Using GCP Genomics and BigQuery to Annotate Clinically Significant Single Nucleotide Polymorphisms (SNPs)
The past twenty-five years has seen a rapid decrease in the cost of genetic sequencing, from $2.7 billion dollars for the human genome project (completed 2003), to roughly $1000 dollars today. This decrease in cost has led to the development of the personal genomics testing via companies like 23andMe and AncestryDNA, who provide these testing services directly to the public, albeit, using a cheaper variant testing method rather than whole genome sequencing.

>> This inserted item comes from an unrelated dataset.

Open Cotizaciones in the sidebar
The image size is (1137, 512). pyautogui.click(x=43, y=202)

Historically, the volume of information provided by genetic testing presented a hurdle for any analyst, as only universities, private research institutes or computer science labs had the necessary equipment to process the large datasets in reasonable amounts of time. The advent of cloud computing, and in particular cloud-scale data warehouses such as Google BigQuery or Redshift, now puts this capability in the hands of small startups and individual users at home.
I recently obtained a genetic test which included access to the raw Single Nucleotide Polymorphism (SNP) data. The test itself was for heritage, however armed with the data and a GCP account, I wanted to see what I could glean from the results.
Brief Biology Explanation
For those of you who didn’t take high school biology (or are a bit rusty!), I’ve provided a little bit of a primer to get you familiar with the underlying science.

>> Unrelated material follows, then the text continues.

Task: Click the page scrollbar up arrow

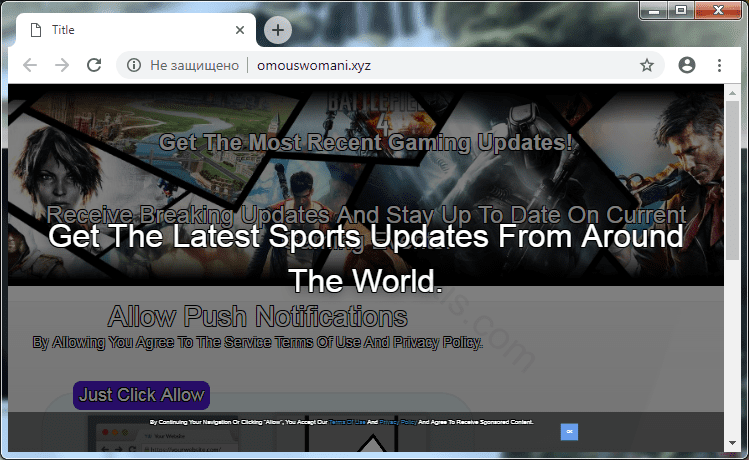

Your genome is the genetic material that makes you, you, minus all the environmental and social effects. It includes not only your DNA, the twisted helix you see everywhere, but also the genetic material of mitochondria (of Star Wars fame) and chloroplasts. For the sake of brevity and this exercise, we’ll focus on only the DNA part, though most heritage tests will provide mitochondria tests for matrilineal ancestry.

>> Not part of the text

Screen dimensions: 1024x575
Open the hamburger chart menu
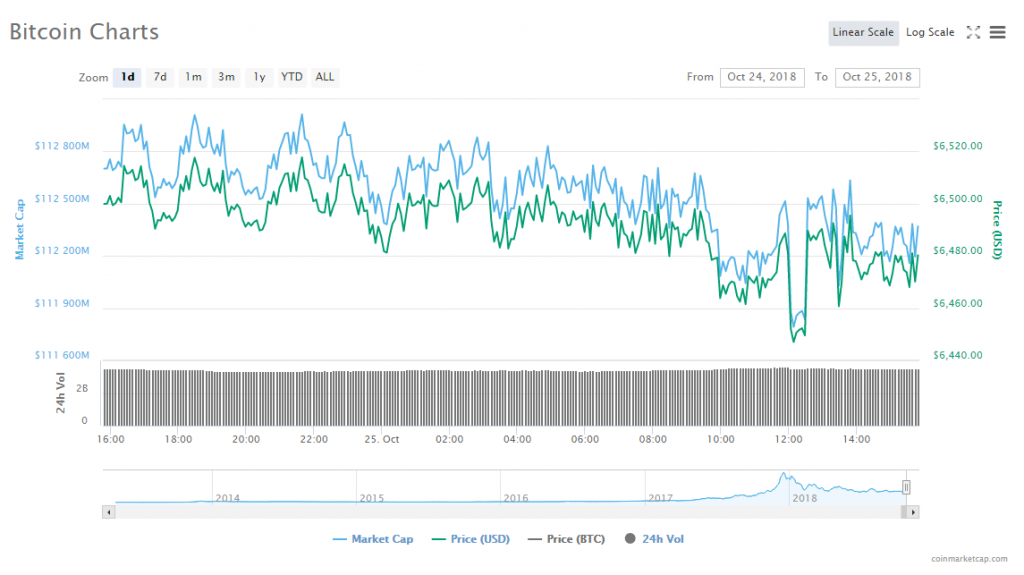click(x=997, y=32)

DeoxyriboNucleic Acid (DNA, shown to the right) comprises two strands called polynucleotides, polynucleotide is just a fancy way of saying many-nucleotides. A nucleotide comprises of one molecule called a nucleobase (base for short) which can be any one of adenine (A), cytosine (C), guanine (G) or thymine (T) as well as a sugar and phosphate group. In DNA the bases pair selectively, A will only bind with T and C will only bind with G. A pair of bound bases is called a base-pair (bp).
The selective pairing of bases means that a sequence on one strand, such as ACTG, will have a complementary pair on the other strand: TGAC. These pairs of nucleobases (with the sugar and phosphate groups) are what makes up DNA, and DNA makes up your chromosomes, which are tightly-packed bundles of DNA that exists within your cells. Human cells ordinarily contain 23 pairs of chromosomes (22 called autosomes and a pair of sex chromosomes – XX or XY).
Returning to the situation at hand, a single nucleotide polymorphism (greek for ‘many’-‘shape’ roughly) is when a single base-pair exhibits multiple variations at a particular site in the DNA strands – think A-T instead of G-C. This can be benign, pathogenic, beneficial or unknown. Each variation is called an allele, typically a particular allele is the more ‘normal’ common pairing and the other variations are rarer. It’s worth also noting that A-T is not the same as T-A, as the strands have direction and are anti-parallel (parallel but heading in different directions).
A genetic test such as those provided by the commercial testing companies will detect and identify these SNPs and use them to provide an indication of potential medical impacts and/or to trace lineage (as you inherit your DNA from your mother and father).